Dª MARÍA RIERA OCARIZ
D. RAFAEL MOZO MUELAS
D. JESÚS EDUARDO GUTIÉRREZ GÓMEZ
En Madrid, a 12 de Noviembre de 2013.
VISTA,por esta Sección 23ª de la Audiencia Provincial de Madrid, y en grado de apelación la presente causa 331/2011 procedente del Juzgado de lo Penal nº 8 de Madrid, seguida por delito de daños, siendo apelante Carlos María , representado por el procurador Jacobo Borja Rayón y apelado el Ministerio fiscal.
Ha sido parte el Ministerio Fiscal y Ponente el Ilmo. Sr. Magistrado D. JESÚS EDUARDO GUTIÉRREZ GÓMEZ.
Antecedentes
PRIMERO.-En la causa mencionada, con fecha 2 de octubre de 2012, el Juzgado de lo Penal nº 8 de Madrid dictó sentencia cuya parte dispositiva dice: 'Que debo condenar y condeno al acusado Carlos María en concepto de autor de un delito de Daños precedentemente definido, sin la concurrencia de circunstancias modificativas de la responsabilidad criminal, a la pena de ocho meses de multa con una cuota diaria de diez euros con un día de arresto por cada dos cuotas no pagadas así como a indemnizar a MUTUA MADRILEÑA AUTOMOVILISTICA con la suma de 880,01 euros y al pago de las costas procesales'.
El relato de los hechos probadoses el siguiente: 'El día 12 de mayo de 2010, el acusado D. Carlos María , con ánimo de menoscabar la propiedad ajena, rompió los limpiaparabrisas y araño la carrocería del vehículo matrícula ....-QCM , que su propietario D. Jesús Carlos había dejado estacionado y cerrado en la calle Rioja de esta capital.
El acusado abandonó el lugar en el vehículo matrícula ....-JTP , del que es conductor habitual.
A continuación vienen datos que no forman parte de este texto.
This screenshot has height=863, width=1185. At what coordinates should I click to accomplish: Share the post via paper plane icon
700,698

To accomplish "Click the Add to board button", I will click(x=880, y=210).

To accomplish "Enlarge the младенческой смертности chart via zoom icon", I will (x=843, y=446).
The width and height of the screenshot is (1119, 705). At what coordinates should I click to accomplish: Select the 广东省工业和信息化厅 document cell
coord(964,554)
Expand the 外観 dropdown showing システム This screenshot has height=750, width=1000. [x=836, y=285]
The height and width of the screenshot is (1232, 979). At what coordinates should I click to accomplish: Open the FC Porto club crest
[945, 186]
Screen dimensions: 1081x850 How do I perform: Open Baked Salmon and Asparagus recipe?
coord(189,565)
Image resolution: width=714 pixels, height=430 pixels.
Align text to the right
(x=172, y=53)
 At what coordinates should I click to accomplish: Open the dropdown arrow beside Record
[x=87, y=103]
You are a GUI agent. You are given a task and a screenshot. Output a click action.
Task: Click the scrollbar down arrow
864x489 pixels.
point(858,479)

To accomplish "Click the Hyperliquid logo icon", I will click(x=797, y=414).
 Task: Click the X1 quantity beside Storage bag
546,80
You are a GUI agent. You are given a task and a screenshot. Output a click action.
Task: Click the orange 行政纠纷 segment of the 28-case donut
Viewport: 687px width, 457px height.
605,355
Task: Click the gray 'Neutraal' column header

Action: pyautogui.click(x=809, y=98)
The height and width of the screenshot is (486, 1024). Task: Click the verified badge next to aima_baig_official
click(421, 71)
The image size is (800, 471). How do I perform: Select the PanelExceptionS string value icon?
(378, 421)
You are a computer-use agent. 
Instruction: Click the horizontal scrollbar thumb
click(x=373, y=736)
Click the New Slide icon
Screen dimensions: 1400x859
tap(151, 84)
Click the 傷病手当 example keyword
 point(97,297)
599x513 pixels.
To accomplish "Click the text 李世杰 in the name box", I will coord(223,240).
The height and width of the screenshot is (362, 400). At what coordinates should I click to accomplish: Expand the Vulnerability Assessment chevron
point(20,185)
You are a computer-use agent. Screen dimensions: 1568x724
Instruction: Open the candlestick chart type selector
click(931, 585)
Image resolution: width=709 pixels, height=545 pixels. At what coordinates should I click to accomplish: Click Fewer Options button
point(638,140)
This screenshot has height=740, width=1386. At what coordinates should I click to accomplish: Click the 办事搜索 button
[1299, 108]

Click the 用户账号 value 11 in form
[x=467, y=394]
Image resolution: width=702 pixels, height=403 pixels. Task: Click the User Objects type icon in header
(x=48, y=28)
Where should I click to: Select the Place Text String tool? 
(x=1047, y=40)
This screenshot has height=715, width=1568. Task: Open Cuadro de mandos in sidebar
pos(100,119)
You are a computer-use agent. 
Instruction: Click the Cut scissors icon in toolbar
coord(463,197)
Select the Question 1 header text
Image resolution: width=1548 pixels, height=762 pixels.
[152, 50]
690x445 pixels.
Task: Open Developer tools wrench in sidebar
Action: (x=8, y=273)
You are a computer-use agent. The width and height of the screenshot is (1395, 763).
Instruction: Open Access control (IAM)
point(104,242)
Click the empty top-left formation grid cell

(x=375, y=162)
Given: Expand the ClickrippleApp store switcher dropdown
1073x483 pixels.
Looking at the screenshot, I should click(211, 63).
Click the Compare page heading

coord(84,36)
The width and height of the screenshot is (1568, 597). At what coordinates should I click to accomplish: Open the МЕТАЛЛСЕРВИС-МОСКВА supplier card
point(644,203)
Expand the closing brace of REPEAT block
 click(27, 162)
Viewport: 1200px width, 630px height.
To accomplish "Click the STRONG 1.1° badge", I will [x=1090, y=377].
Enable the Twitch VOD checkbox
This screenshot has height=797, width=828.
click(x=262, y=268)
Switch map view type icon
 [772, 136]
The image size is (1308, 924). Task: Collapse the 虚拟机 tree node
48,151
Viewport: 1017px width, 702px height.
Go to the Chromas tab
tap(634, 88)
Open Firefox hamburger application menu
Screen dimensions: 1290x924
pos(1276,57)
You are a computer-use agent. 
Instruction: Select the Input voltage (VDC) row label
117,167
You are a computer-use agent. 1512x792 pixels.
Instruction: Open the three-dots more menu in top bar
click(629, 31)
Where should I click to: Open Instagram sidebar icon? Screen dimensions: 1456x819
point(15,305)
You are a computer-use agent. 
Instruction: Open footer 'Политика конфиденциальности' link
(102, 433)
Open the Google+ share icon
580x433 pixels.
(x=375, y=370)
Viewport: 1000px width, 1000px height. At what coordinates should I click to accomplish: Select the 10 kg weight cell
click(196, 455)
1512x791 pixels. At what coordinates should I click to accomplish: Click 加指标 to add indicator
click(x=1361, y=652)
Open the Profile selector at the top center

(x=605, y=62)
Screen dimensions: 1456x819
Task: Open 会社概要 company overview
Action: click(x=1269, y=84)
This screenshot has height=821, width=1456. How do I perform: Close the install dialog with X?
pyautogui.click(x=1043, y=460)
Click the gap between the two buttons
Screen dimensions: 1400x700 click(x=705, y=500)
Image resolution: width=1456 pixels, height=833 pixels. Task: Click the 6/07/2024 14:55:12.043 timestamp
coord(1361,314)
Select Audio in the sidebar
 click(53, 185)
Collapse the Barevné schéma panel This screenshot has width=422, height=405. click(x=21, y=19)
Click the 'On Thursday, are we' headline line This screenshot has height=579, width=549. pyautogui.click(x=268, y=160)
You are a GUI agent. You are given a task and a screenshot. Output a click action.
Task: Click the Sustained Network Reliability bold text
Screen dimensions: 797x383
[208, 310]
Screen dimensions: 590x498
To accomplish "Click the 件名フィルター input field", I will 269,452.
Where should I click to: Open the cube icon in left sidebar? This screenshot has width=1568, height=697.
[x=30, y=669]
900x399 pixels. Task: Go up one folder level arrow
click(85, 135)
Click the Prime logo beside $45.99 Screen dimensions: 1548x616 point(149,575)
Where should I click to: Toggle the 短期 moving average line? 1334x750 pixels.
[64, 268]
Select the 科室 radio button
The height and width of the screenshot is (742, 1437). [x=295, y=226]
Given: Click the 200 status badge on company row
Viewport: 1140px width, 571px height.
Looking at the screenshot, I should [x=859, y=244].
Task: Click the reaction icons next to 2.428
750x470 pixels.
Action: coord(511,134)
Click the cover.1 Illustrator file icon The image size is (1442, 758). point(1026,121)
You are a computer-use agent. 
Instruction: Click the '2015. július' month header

El daño causado tuvo un coste de reparación de 758,63 euros (880,01 euros con IVA) de los cuales 522,57 (61.88+460.69) corresponden a la mano de obra y el resto, hasta 236.06 a materiales. Estas cantidades fueron indemnizadas al perjudicado por Mutua Madrileña Automovilística, con la que tenía concertada póliza de seguro'.
SEGUNDO.-Notificada dicha sentencia a las partes personadas, por la representación de Carlos María se interpuso recurso de apelación, que fue admitido en ambos efectos, y efectuando el correspondiente al Ministerio Fiscal, impugnó el recurso. Remitiéndose las actuaciones a esta Audiencia Provincial.
TERCERO.-Recibidos los autos en esta Sección 23ª se formó el rollo con nº 60/13 y se efectuó el señalamiento para su deliberación y fallo de este recurso, quedando las actuaciones vistas para su resolución.
PRIMERO.- NO SE ACEPTAN los hechos declarados como tales en la sentencia recurrida, debiendo decirse que '...no ha quedado probado que el día 12 de mayo de 2012 el acusado Carlos María causara daños en el vehículo matrícula ....-QCM propiedad de Jesús Carlos cuando el referido vehículo estaba estacionado en el aparcamiento de la calle Rioja de esta capital...'.
Fundamentos
PRIMERO.- Por la defensa del acusado se interpone recurso de apelación contra la sentencia del Juzgado de lo Penal que le condena como autor responsable de un delito de daños, alegando que se ha vulnerado el principio de presunción de inocencia en atención a que la prueba practicada carece de toda base razonable para dictar una sentencia condenatoria. No existe constancia, según el recurso de la concurrencia de los requisitos necesarios para la existencia del delito de daños.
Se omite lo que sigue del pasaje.